There is, naturally, a downside to this otherwise feel-good story. Despite weighing only 600 kilograms and sporting a tiny 624cc engine, the Nano is still a conventionally fueled car. And although Tata Motors has outfitted it with a catalytic converter and boasts 50 mpg efficiency, this eco-friendly profile may be vastly outweighed by the millions of new drivers it may put on the roads. Environmentalists are still struggling to calculate the effect this development will have on greenhouse gas emissions (and global energy supplies), but the picture doesn’t look good so far: “This car promises to be an environmental disaster of substantial proportions,” said Yale’s Daniel Esty.

The Nano debate is only a tiny facet of a much larger and fairly acrimonious controversy over the tension between emissions reductions and environmental stewardship on one hand and the right to develop and attain first-world standards of living on the other.

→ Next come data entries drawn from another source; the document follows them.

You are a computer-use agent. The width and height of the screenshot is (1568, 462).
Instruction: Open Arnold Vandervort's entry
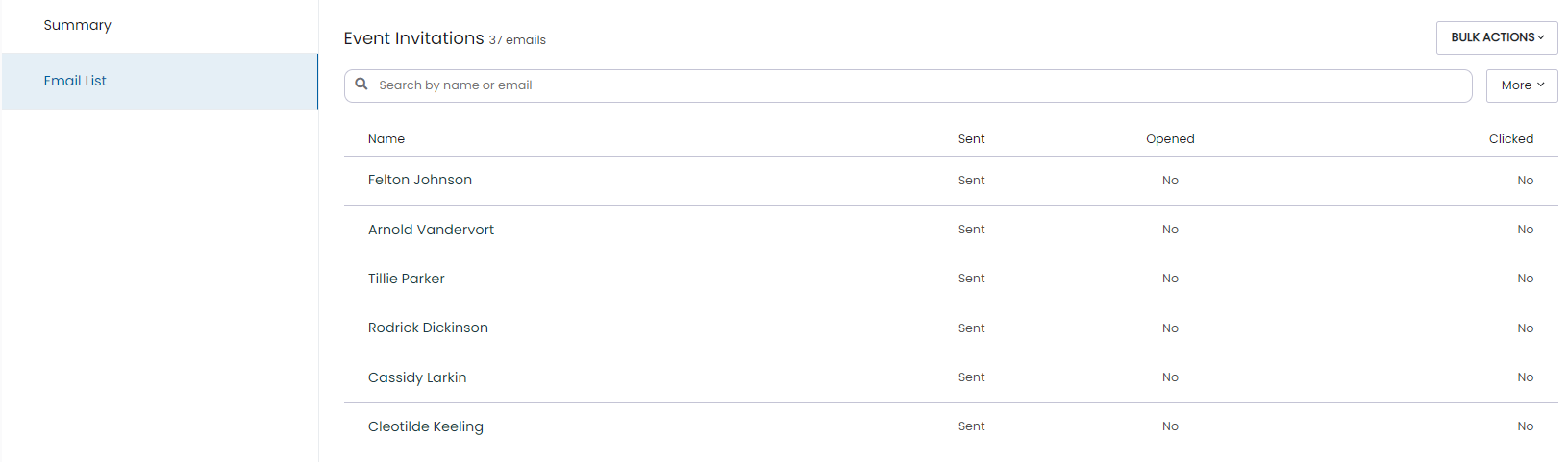pos(951,230)
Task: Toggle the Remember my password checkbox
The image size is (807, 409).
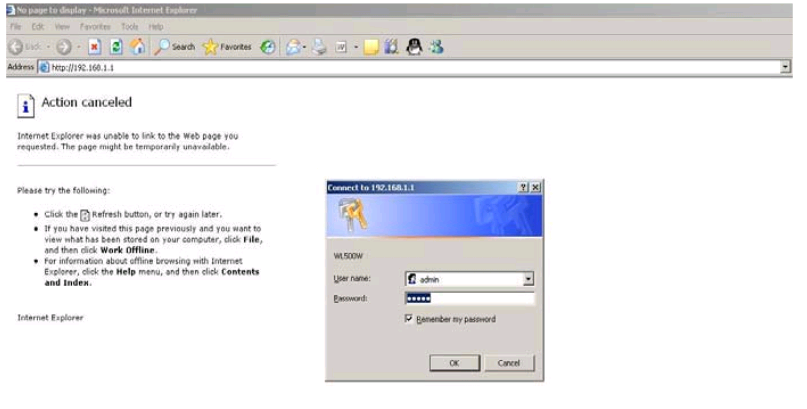Action: click(408, 319)
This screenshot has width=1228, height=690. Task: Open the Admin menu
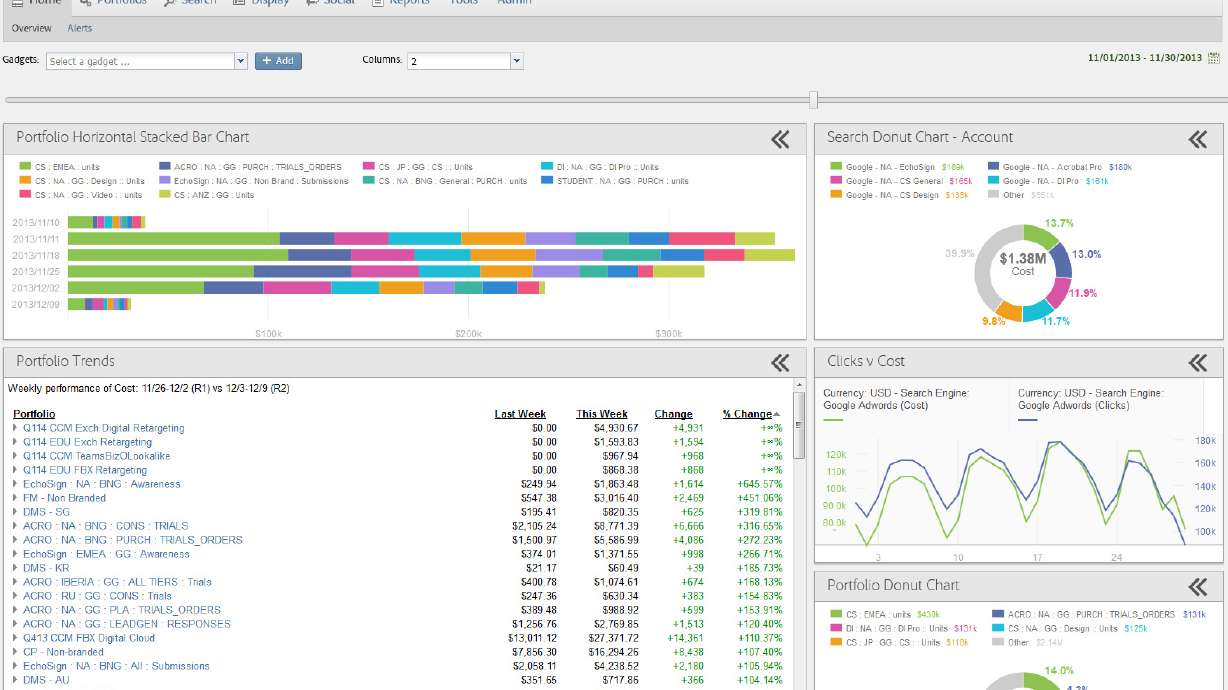[514, 3]
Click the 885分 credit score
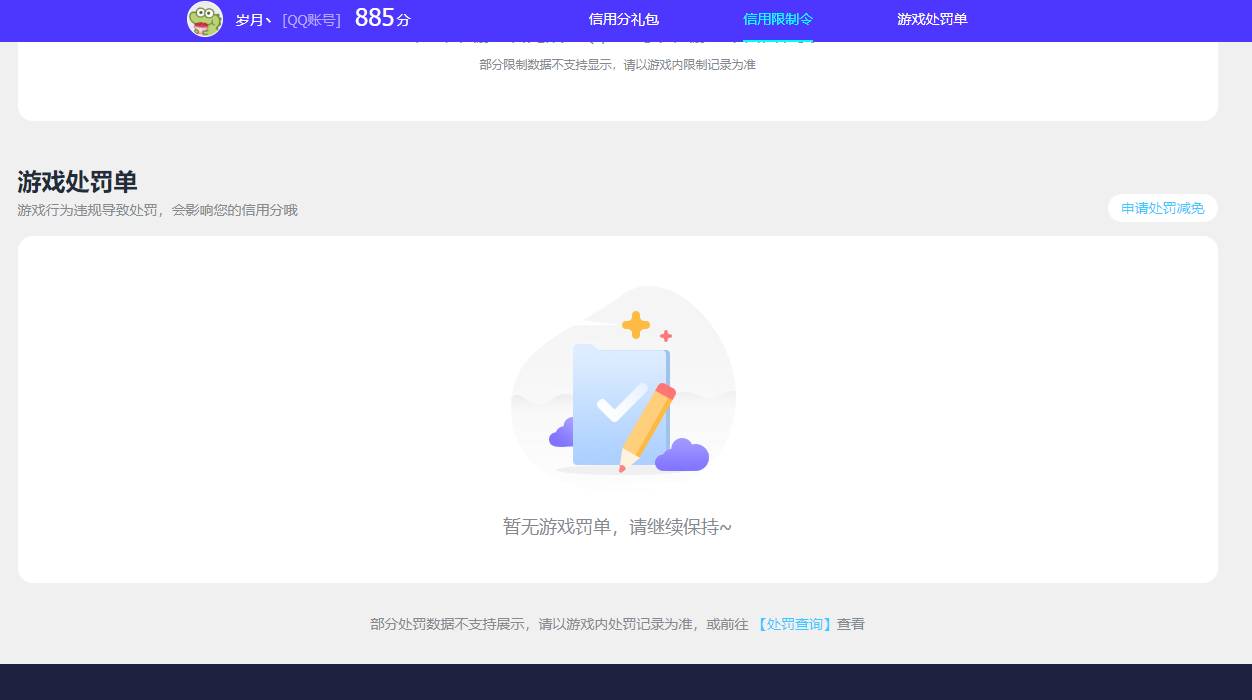 [x=381, y=17]
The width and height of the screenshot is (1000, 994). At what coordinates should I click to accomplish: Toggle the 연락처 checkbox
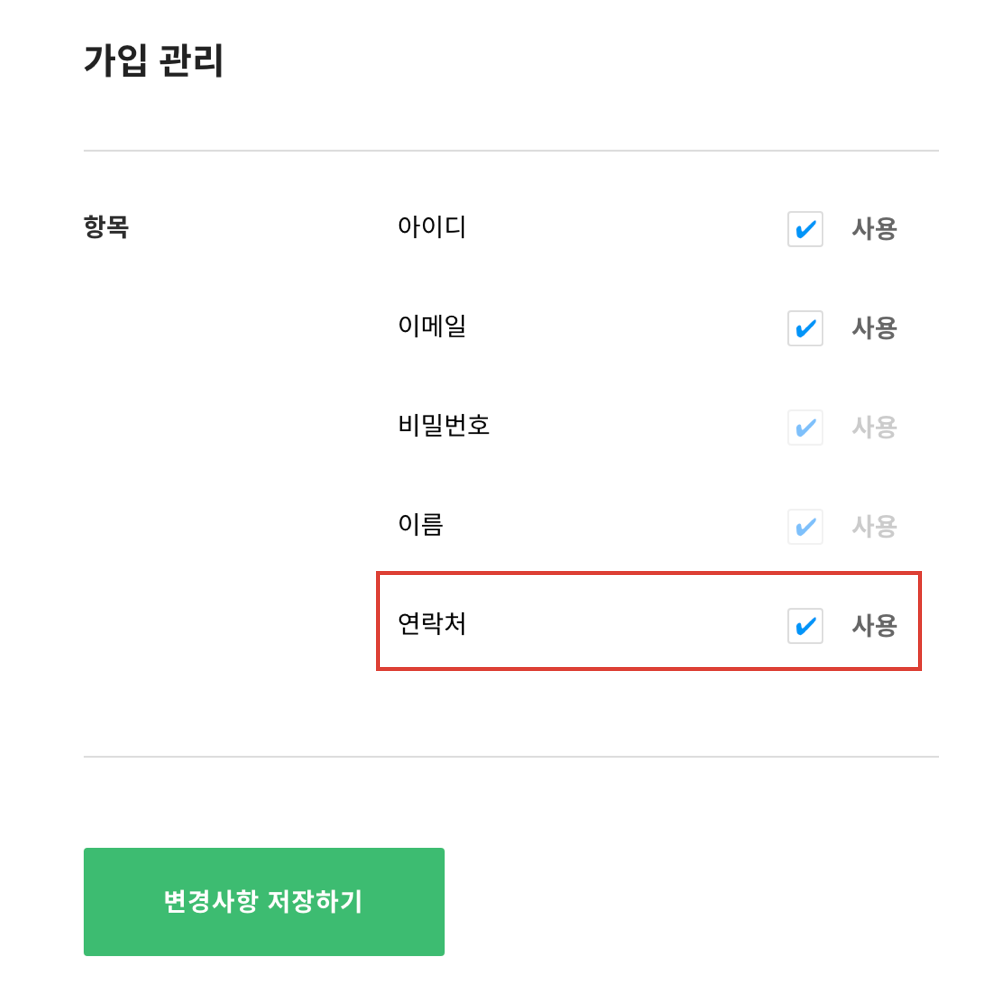[x=805, y=626]
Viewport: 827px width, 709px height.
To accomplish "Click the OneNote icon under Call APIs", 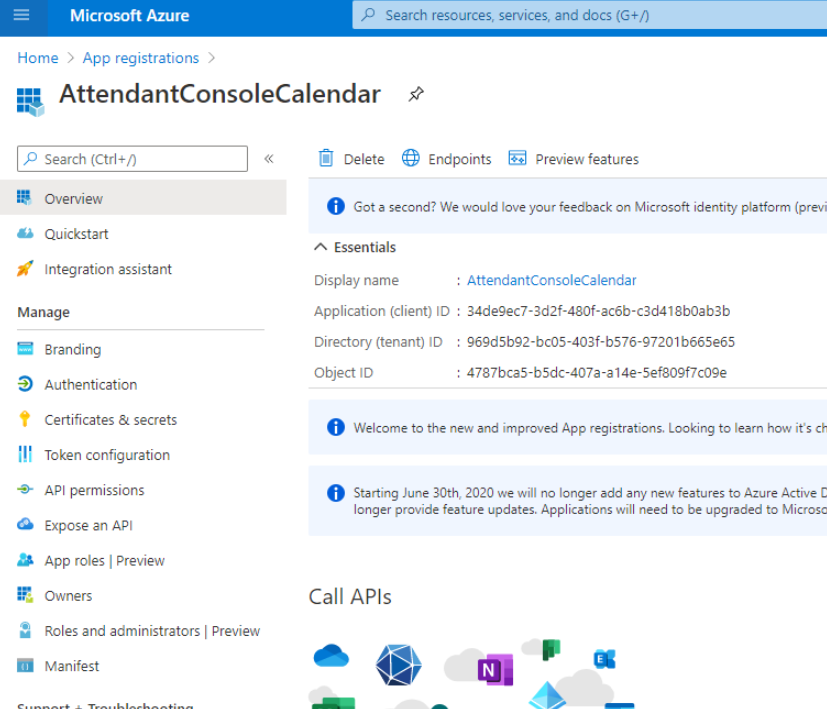I will [x=493, y=668].
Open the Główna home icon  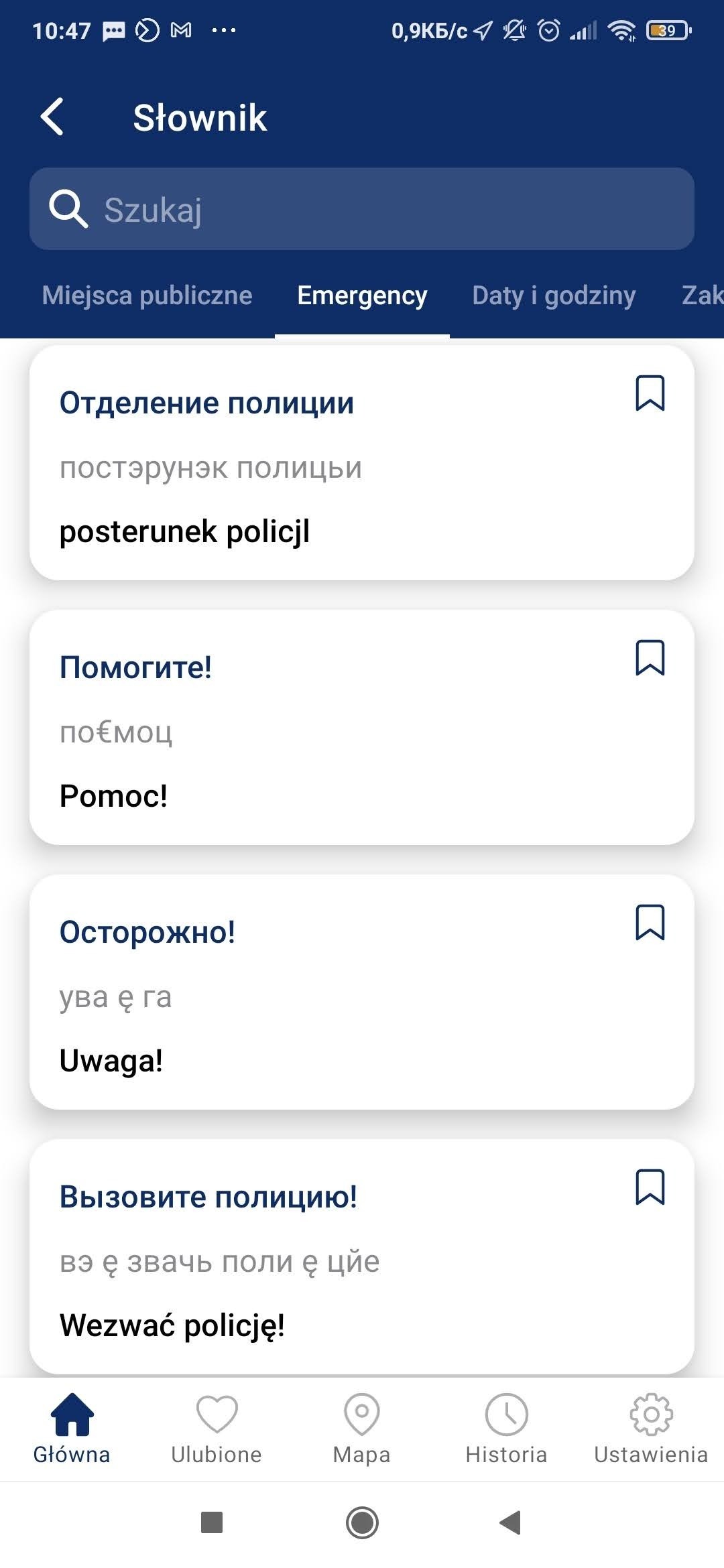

In the environmental community, some scientists and public intellectuals advocate strict planet-wide reductions, including regulations that mandate significant cuts on the part of developing nations and punitive measures such as carbon taxes and other sectoral norms. International development and human rights workers oppose this view, arguing that inflexible emissions cuts risk keeping nations perpetually in “developing” mode.

How can we resolve this impasse? Is it even resolvable? Environmental advocates make a point that is difficult to refute: if we are truly worried about climate change and its impacts, then we should take any action necessary to reduce our emissions – even if it means economic burden on already burdened states. Nor is it fair that some nations’ hard work can be undone by the developing world: one estimate says that the reductions made by every Kyoto country will be nullified by China by year 2010.

If the environmentalists’ arguments are hard to reject, so too are those of the development advocates. After all, who wants to be the person to tell an upwardly mobile family in India, or China, or Cambodia that they cannot enjoy the same benefits of their income that a Western family can? Vishal Bhatia, an Indian commenter on the Nano dispute, summed up why he wants one: “I’m buying it because it gives a sense of freedom.”

Today, this dispute leans somewhat in favor of the UN’s George Kell, who said, “You can’t deny emerging markets the right to the same living standards as OECD countries.” This definition of the “good life” and upward mobility is based in the experience and priorities of Western economies. Is there a bridge that offers synergy between individual desires and public needs or corporate desires and environmental consequences?